-- Extracted information --
◆ ◆ ◆ ◆ ◆ ◆ ◆
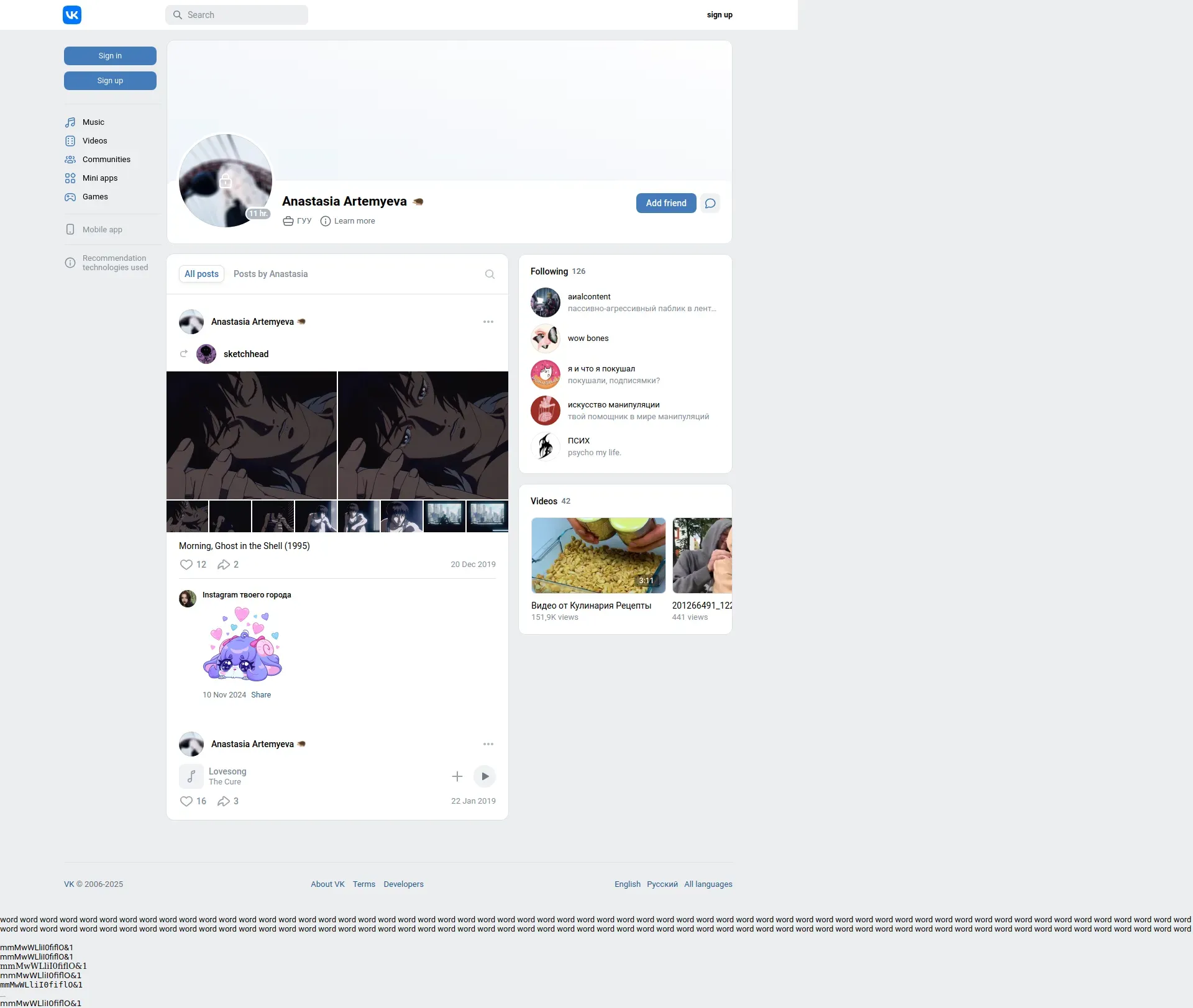The height and width of the screenshot is (1008, 1193).
Task: Open Mini apps from sidebar
Action: (x=99, y=178)
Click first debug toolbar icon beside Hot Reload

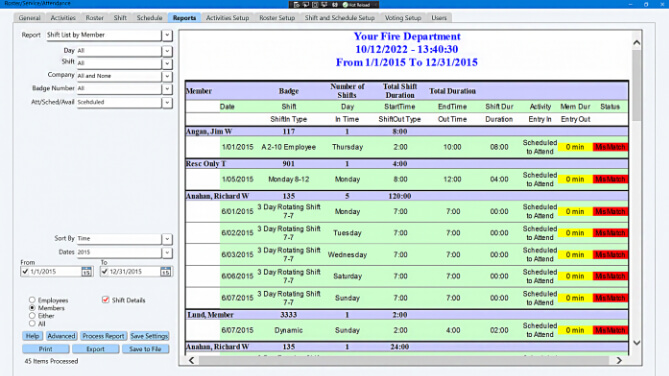pyautogui.click(x=297, y=5)
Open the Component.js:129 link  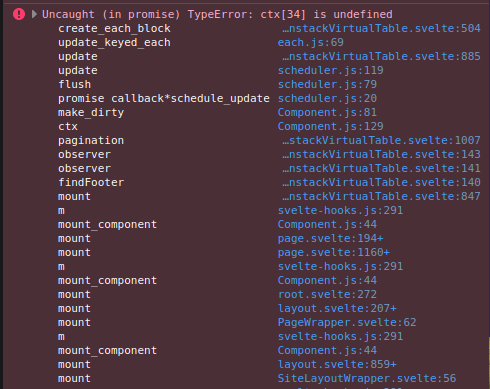click(x=330, y=126)
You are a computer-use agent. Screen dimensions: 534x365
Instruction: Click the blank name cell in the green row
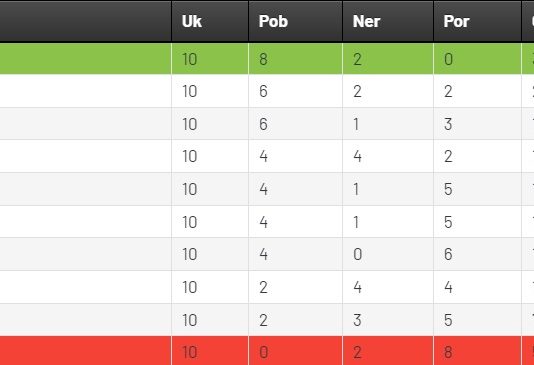[85, 59]
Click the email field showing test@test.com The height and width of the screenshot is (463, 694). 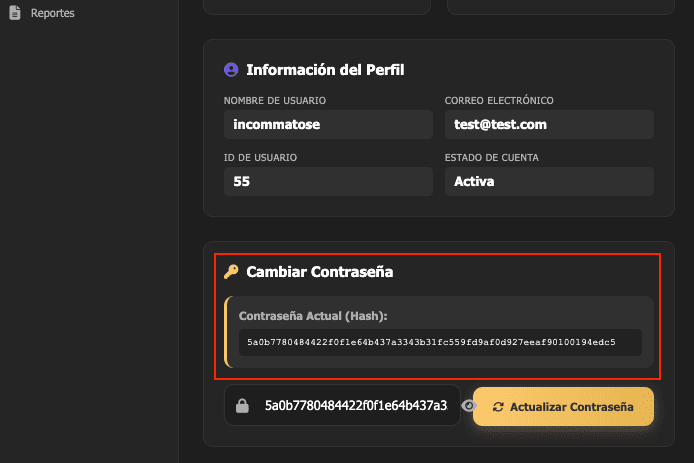click(x=549, y=125)
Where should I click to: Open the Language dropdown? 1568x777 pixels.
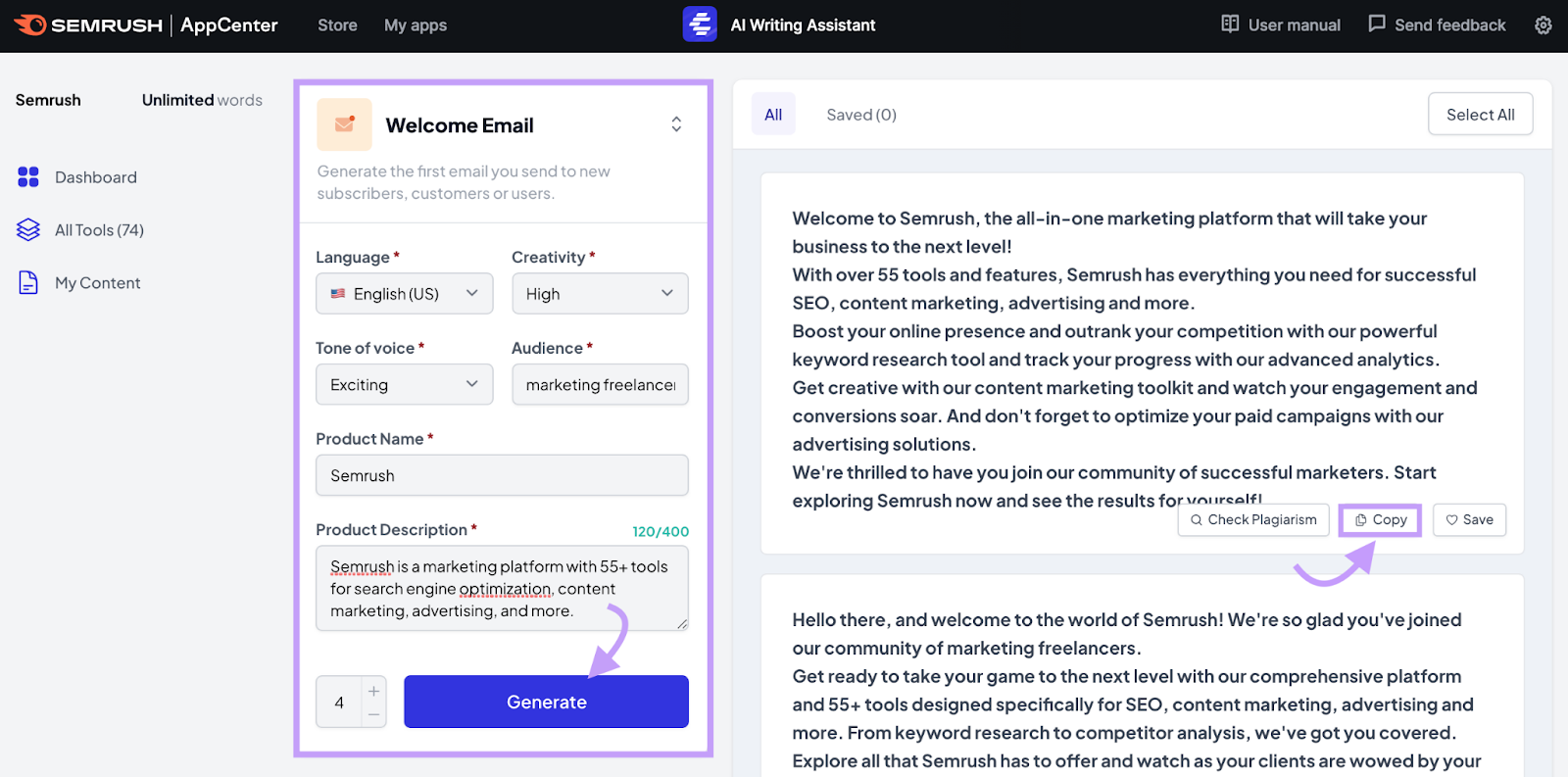tap(404, 294)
◆ ◆ ◆ ◆ ◆ ◆ ◆
-- Work instructions --
Set down exactly the lines between the one with "Where should I" and the last line of the material above, both included, but none of the pictures.

-- Finished exercise --
Where should I click to: Open the Language dropdown? 1568x777 pixels.
tap(404, 294)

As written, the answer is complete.